Markelov spent months trying to persuade authorities to prosecute Lapin for allegedly threatening Politkovskaya's life. On April 16, 2004, he was riding home on the Moscow subway when five young men accosted him and beat him unconscious, he told a journalist later that year.
He said one of his attackers shouted "You asked for this!"
When he awoke, his cell phone and papers on the Politkovskaya case were gone, although his wallet and cash were untouched. When he tried to report the attack, he said, police accused him of faking his injuries.
A Chechen parliament deputy, Isa Khadzhimuratov, said Monday he believes Markelov's killing was likely connected to the Budanov case." Like a real patriot, Markelov decided to restore justice and the protect interests of his clients," Khadzhimuratov said.

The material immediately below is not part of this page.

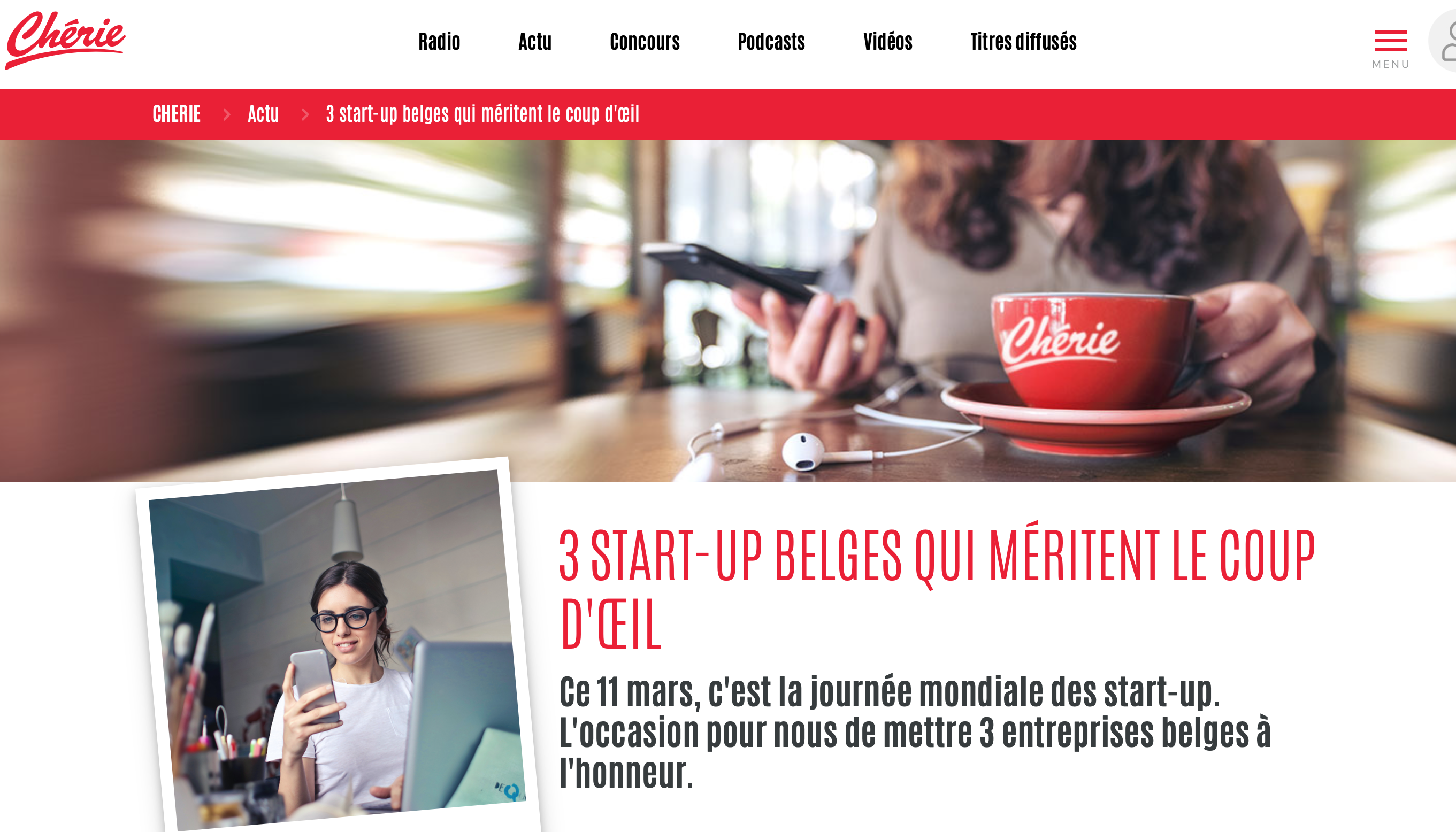This screenshot has width=1456, height=832.
Task: Click the CHERIE breadcrumb link
Action: 177,114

One of Markelov's last clients was Mokhamadsalakh Masayev, who alleged in 2006 he was held in a secret prison in Chechen President Ramzan Kadyrov's home village and subjected to inhuman and degrading treatment. Masayev was abducted in Chechnya in August; his whereabouts remain unknown.
"For victims of human rights abuses in Chechnya he was a hero," Lokshina said.
Markelov also represented the victims of a 2004 police sweep in the Ural Mountains city of Blagoveshchensk, where hundreds of residents were beaten by police. He has defended anti-fascist movements and has been threatened by nationalist groups as a result, according to Russian media and activists.
Since the late 1990s, the Federal Security Service has often tried to question Markelov as a witness to prevent him from participating in trials as a lawyer, Cherkasov said.
"When one needed a bold journalist, one called Politkovskaya, when one needed a bold lawyer, one called Markelov," said Kremlin critic and rights activist Lev Ponomaryov.